Las diferentes visiones sobre el fútbol sin duda han contribuido a encender la mecha entre ambos, pero no se trata solo de eso. Si rebobinamos la cinta, encontramos chispas ya en 2017. Por ejemplo, con motivo de un Nápoles-Juve en diciembre, cuando Sarri sacó a colación al Inter sobre los días de descanso entre un partido y otro, pero fue precisamente Allegri quien le respondió: «Ya no le sigo, cada vez tiene una. En mi opinión, lo hace para confundirme y entonces me detengo». Luego insistió en el concepto: «Maurizio… Ya no le sigo: una vez tiene el campo, otra vez una semana menos…». Digamos que se trataba de una ironía muy toscana. Otra ronda en febrero de 2018. Sarri dijo: «Hay equipos que marcan una época. Estoy convencido de que dentro de veinte años se hablará del Nápoles, con la esperanza de ganar algo». Allegri, aunque sin responder específicamente a Maurizio, reflexionaba así unos días después: «Siempre digo y sigo diciendo que al final lo que cuenta es si consigues escribir en el libro de récords algo que has ganado, porque si no, ya nos olvidamos de lo que pasó hace dos días, imagínate si nos acordaremos dentro de veinte años, en ese partido, de lo que habría pasado si el balón hubiera golpeado el poste y hubiera entrado… En la vida hay que ser muy práctico». Dos meses después, en vísperas del Juve-Napoli, el ambiente se había vuelto a calentar después de que Sarri hubiera desplazado estratégicamente la presión sobre los bianconeri. Y entonces, Max: «A ver si lo entiendo. ¿Aquí nadie tiene responsabilidad? Uno no tiene presión, otro no tiene presión, entonces es justo que gane la Juventus. Porque en la Coppa Italia el Nápoles no tiene presión, en la Champions no tiene presión, en la Europa League no tiene presión, no tienen presión en ninguna parte». Y, aunque no haya habido un intercambio directo, la visión personal del fútbol siempre ha situado a los dos en planetas diferentes. Allegri: «No es que tenga que ser un esteta para contentar a la gente, tengo que contentarla ganando. Si en un momento dado hay que jugar mal para conseguir el resultado, lo haces». Sarri, en la otra cara de la luna: «Para mí, el resultado se consigue a través del juego, no puedo pensar de otra manera. Nuestro objetivo siempre ha sido la belleza».

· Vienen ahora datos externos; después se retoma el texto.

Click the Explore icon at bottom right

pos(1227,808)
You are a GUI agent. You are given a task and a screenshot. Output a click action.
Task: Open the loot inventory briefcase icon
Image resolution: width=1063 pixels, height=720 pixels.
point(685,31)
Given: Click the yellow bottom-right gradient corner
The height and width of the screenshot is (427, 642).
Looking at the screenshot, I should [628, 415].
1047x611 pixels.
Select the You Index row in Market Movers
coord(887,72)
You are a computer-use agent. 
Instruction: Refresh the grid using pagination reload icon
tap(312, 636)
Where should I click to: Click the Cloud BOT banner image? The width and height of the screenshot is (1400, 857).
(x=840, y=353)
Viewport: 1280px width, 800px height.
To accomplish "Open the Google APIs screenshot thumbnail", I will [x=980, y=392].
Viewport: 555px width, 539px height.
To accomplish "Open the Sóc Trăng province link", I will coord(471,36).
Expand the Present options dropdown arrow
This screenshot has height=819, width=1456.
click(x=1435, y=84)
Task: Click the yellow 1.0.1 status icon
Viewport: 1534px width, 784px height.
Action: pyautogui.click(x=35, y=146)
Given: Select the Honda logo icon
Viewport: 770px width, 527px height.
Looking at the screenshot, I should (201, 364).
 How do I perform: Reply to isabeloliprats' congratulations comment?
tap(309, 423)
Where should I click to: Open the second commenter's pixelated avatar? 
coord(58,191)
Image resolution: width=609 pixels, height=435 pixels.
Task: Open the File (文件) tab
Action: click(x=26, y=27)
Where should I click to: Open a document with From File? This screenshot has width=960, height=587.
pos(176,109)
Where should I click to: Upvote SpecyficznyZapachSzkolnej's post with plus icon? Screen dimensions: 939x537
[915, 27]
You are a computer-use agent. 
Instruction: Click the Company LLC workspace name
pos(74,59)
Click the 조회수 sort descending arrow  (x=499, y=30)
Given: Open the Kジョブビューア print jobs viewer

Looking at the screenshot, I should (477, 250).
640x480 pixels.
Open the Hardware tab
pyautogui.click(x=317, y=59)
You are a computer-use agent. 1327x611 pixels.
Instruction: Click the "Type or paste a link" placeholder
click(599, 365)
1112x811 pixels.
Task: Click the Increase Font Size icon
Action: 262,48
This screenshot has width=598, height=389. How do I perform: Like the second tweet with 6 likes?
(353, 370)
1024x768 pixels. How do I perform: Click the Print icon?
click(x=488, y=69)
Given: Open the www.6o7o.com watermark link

cháchara—  Vías que nunca se cruzarán. Las acritudines alcanzaron su punto álgido en torno a la palabra Juve, es decir, cuando en 2019 Allegri fue destituido y la Signora decidió confiar en Sarri, quien, en su presentación, habló de un juego más proactivo y de hacer divertir a la gente. Sarri nunca mencionó a Allegri, al igual que Allegri nunca mencionó a Sarri, pero poco después dijo lo siguiente: «Al final, lo que cuenta es ganar, el resto son charlas. Los futbolistas son como los caballos, hay que fijarse en cómo mueven las piernas. Las tácticas y los esquemas son tonterías». Contrarréplica de Maurizio: «¿Si yo también creo en estos conceptos? Solo espero que los presidentes no se den cuenta, porque si no, nuestros sueldos bajarán mucho… Creo que hay un término medio, son opiniones y formas diferentes de entender el mismo trabajo». Podemos cerrar la lista con esta frase de Allegri de noviembre de 2022, antes de un Juve-Lazio: «En cuanto al carácter, somos opuestos». Una obviedad, pero… siempre es mejor reiterarla. Para que conste: antes de este Milan-Lazio, en la rueda de prensa de anteayer, Max dijo de Maurizio: «Está haciendo un gran trabajo, la Lazio es un equipo bien entrenado». ¿Pipa de la paz?